2. Use Step 3 to implement the diagnoal Paulis.
3. Sandwich the circuit from the previous step with the diagnoalizing circuit and its inverse, to implement each group.
4. Apply minimal Trotterization between the resuting circuits to arrive at the wanted accuracy.

Obviously, we want to apply as little Trotterization as possible, since the depth of our final circuit is proportional to the number of trotterization steps. For any given number of Trotterization steps $n$, each ordering of the commuting groups results in a different approximation error (unfortunately, in a way I can't predict). By trying random orders in a loop I was lucky enough to find an ordering that produces a small enough error after just 2 steps (surprisingly, this took less than 2 minutes, making me believe its not that rare).
I tried to find such an ordering for just 1 step, and managed to get as low as 0.15, but gave up after 2 hours (There are $21!$ possible orderings, each one takes about 3 seconds to check on my laptop, and I didn't have 4,860,249,445,558 years for this challenge).

In [6]:
# step 4 - troterrize
n = 2
circuits = []
for i, paulis in enumerate(commuting_subsets):
    diag_qc, diag_paulis = sim_cliff_diag([p for _, p in paulis])
    new_paulis = [((t/n) * (1 if p.phase == 0 else -1), Pauli((p.z, p.x, 0))) for (t, _), p in zip(paulis, diag_paulis)]
    diag_paulis_qc = walk_paulis(new_paulis)
    circuits.append(diag_qc.compose(diag_paulis_qc).compose(diag_qc.inverse()))

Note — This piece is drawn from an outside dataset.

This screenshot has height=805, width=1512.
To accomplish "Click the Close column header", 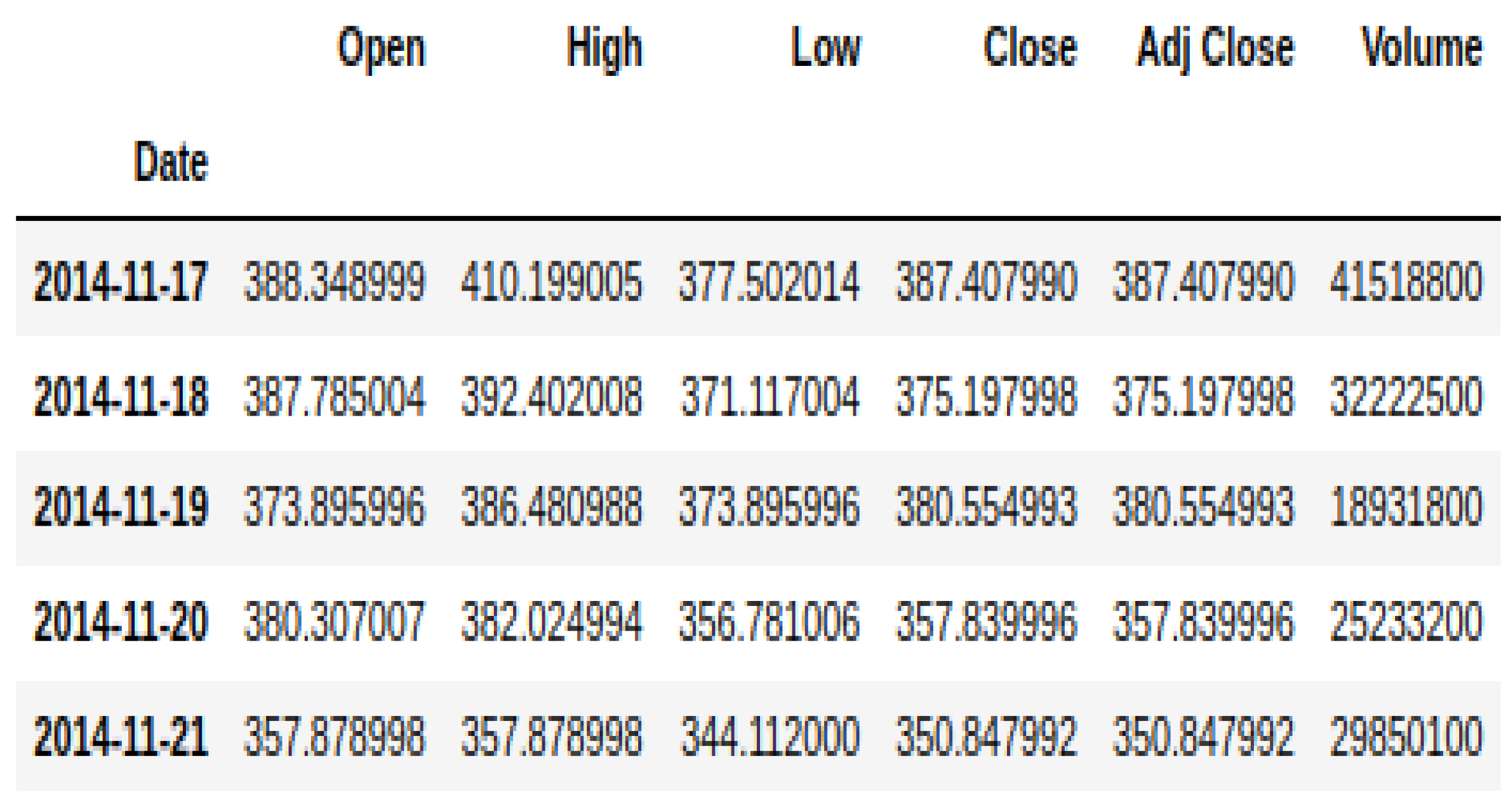I will pos(1030,48).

master_circuit = QuantumCircuit(QuantumRegister(len(circuits[0].qubits), 'q'))
for _ in range(n):
    for i in [6, 7, 9, 1, 11, 18, 4, 13, 12, 0, 19, 15, 17, 3, 5, 2, 20, 10, 8, 16, 14]:
        master_circuit = master_circuit.compose(circuits[i])

In [7]:
master_circuit.qasm(filename='LiH_hamiltonian.qasm')
o = Operator(master_circuit)
print(f'Approximation error: {np.linalg.norm(eiH - o.data, 2)}')
print(f'Circuit depth: {master_circuit.depth()}')

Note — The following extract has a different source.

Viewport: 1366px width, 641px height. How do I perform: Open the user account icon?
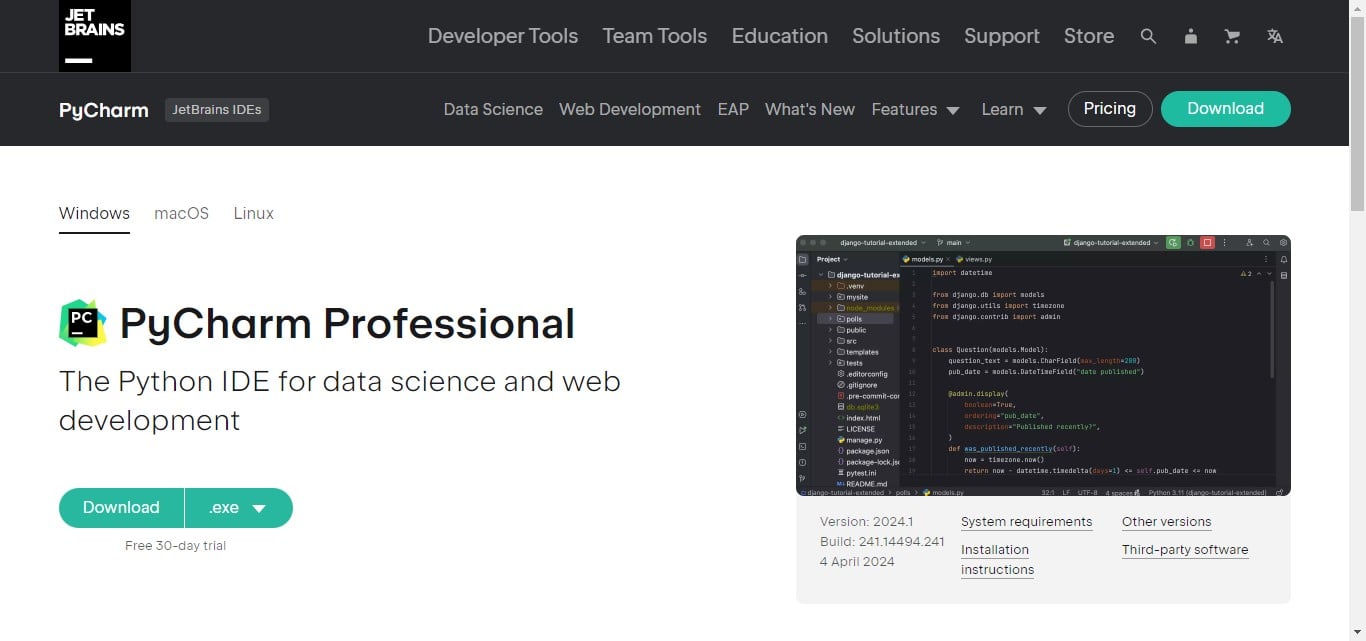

Approximation error: 0.08143930743852341
Circuit depth: 3193


## Results
All in all the produced circuit has a depth of 3193 (that's about 11 gates for each Pauli product in the original Hamiltonian) and gives an approximation error of about 0.08. Had the  threshold been 0.15, we could possibly find an ordering of the groups that would save a Trotter step, cutting the circuit depth in half.